In the first few years of leading in a new Senior Pastor role, it’s not the answers you don’t have that will set you back.
What promises to halt progress, and likely even cause you to second-guess your calling, are the questions that stem from the signals you missed during the courtship and hiring process.
Here are 11 warning signs of church dysfunction that new pastors might miss when interviewing…
…Sunday School leadership that spends more time decorating their classrooms than preparing their lessons
…the “Hall of Former Pastor Portraits” is carefully arranged so as to have plenty of room for many more
…the church’s website has a copy of the bylaws readily accessible in less than 3 clicks
…teal sanctuary carpet from the late 1980s that, in the name of stewardship, just keeps getting “steam cleaned” with a grocery store rental instead of replaced
…the youth minister prides his or herself in running off all but 10-12 kids because the others just weren’t serious enough about “going deep in their faith”
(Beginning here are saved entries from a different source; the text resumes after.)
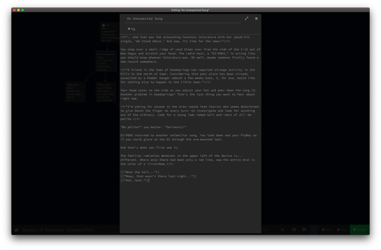Switch to passage titles view with four-square icon
This screenshot has width=381, height=250.
(304, 230)
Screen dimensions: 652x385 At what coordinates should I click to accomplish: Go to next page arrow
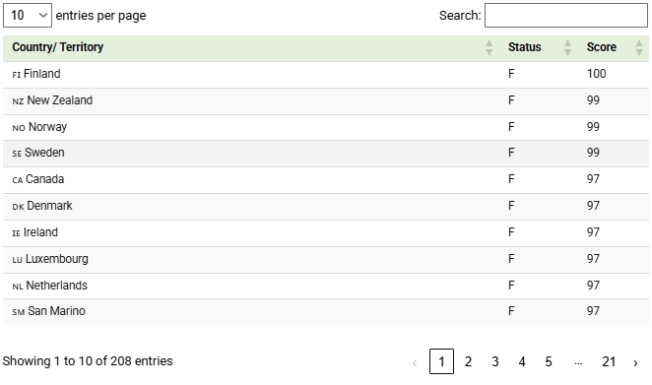635,362
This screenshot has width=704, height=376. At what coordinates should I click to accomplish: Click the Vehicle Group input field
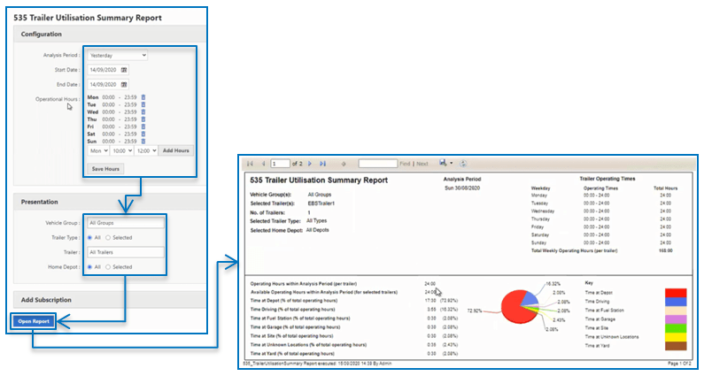click(125, 223)
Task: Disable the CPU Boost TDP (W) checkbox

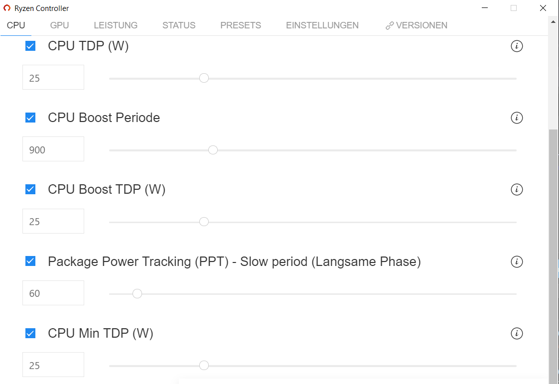Action: coord(30,190)
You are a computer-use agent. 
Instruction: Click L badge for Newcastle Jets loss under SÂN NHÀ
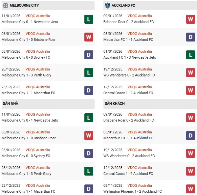pyautogui.click(x=89, y=118)
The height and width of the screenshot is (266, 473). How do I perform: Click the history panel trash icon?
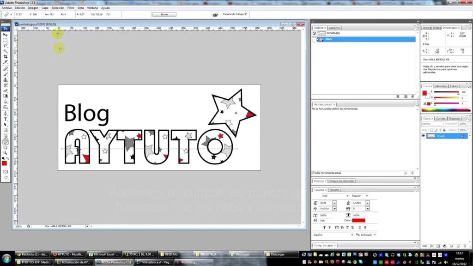[x=412, y=97]

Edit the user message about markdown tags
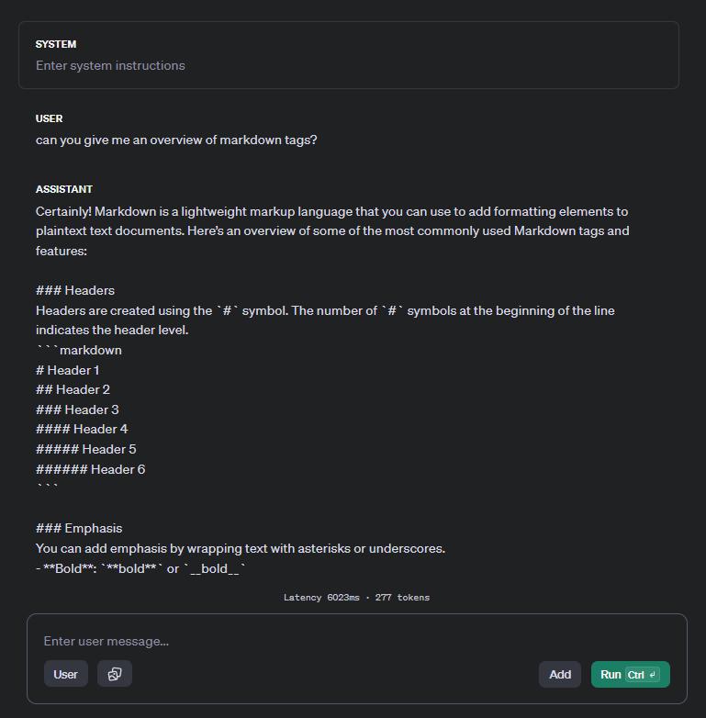(x=176, y=140)

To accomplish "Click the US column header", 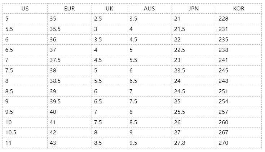I will [x=25, y=9].
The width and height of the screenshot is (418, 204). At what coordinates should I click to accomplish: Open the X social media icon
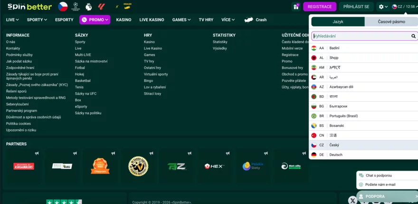point(352,200)
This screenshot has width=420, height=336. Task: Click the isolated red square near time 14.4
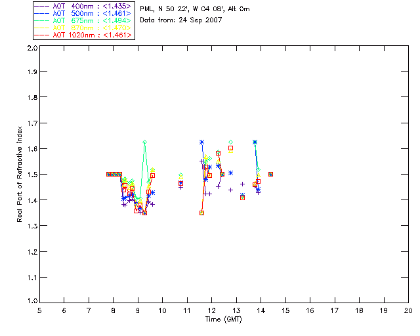tap(270, 174)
…spouses are encouraged to attend conferences with the Pastor because you will be using vacation days
…everyone who has been, currently is, or might one day like to be serve in a volunteer role has a copy of the master key
…each “visitor parking” place is full starting with the 8:00 am service, every week, rain or shine
…there are more puppets in the children’s ministry office than there are books
…the pastor is invited to deacon, elder or governing board meetings, “as needed”
…during the interview process, you are always snuck into the church through a back door
While these are extreme examples, each of these signs maintain a firm footing in a reality from which every leader can relate.
Many new pastors let their natural optimism and confidence overshadow theorganizationally obvious during a season of transition. Hope for what could and should be shades the reality of what actually is. Then, during the subsequent honeymoon season, these rookie leaders, well intentioned and operating from search team assurances, tend to run headlong into a large cultural roadblock that overwhelms their abilities and undermines their leadership.
A new pastor does not need to just learn where the cultural sacred cows of the past are grazing.
They need to also be a positive part of making the necessary adjustments for a healthy and productive future. Active participation in a season of uncovering identity and direction for the church, as in the Auxano Vision Framing Process could be a new pastor’s best practice.
Ultimately, success for rookie pastors does not come from knowing everything about your new assignment… it does begin with knowing what you don’t know, and growing from there.